For high-risk equipment, or equipment that requires vendor training, Fortune budgets so that he can send his staff to factory training. High-risk equipment includes anesthesia and dialysis systems, which require certification to service.

For low-risk equipment, he will have one engineer go for factory training who will train the rest of the staff.

Many of the OEMs are restricting access to their documentation and logins to their machines unless the engineer is properly trained. To gain access, they also require software service agreements that are billed on a subscription basis.

“Right now everything is software-driven, so when changes are made to the documentation it’s just a matter of changing the firmware on a piece of equipment, but with each firmware there are changes in the documentation,” says Fortune.

Not slowing down
This year’s AAMI conference was a record-breaking one with 2,603 attendees, up from about 2,200 last year. This is a sign that more health care organizations are serious about improving and growing their in-house teams.

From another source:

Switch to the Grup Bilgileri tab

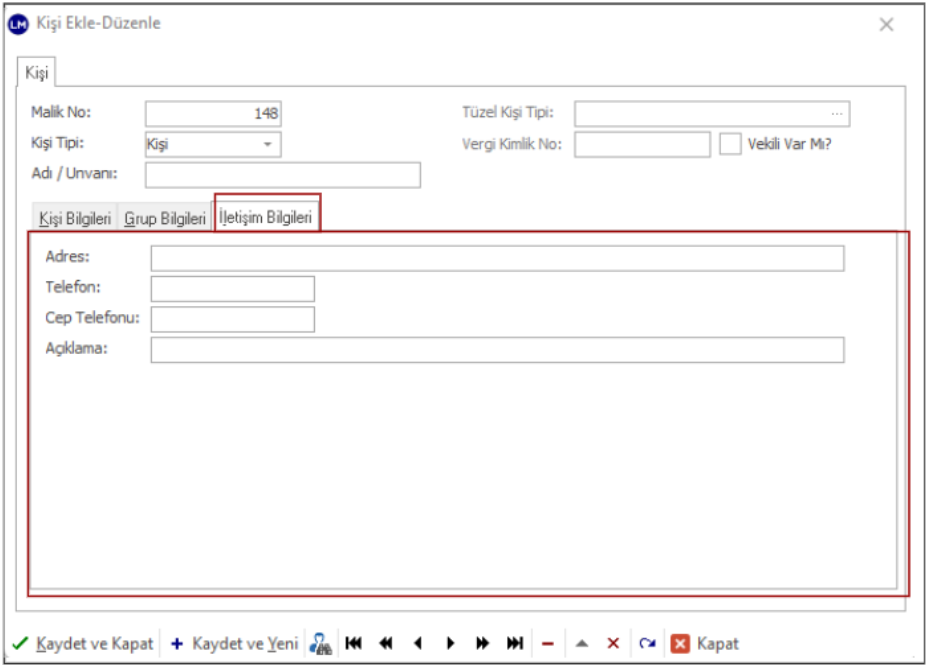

Siemens’ McCallum says this is a trend that has grown over the last five years and he doesn’t see it slowing down anytime soon.

"There are a lot of people who are really good at repairing equipment and doing it faster and at a very high quality,” he adds. “What I see with departments is that they are moving up the value chain and trying to rationalize the economics and quantify the quality aspects of [strengthening their in-house teams]."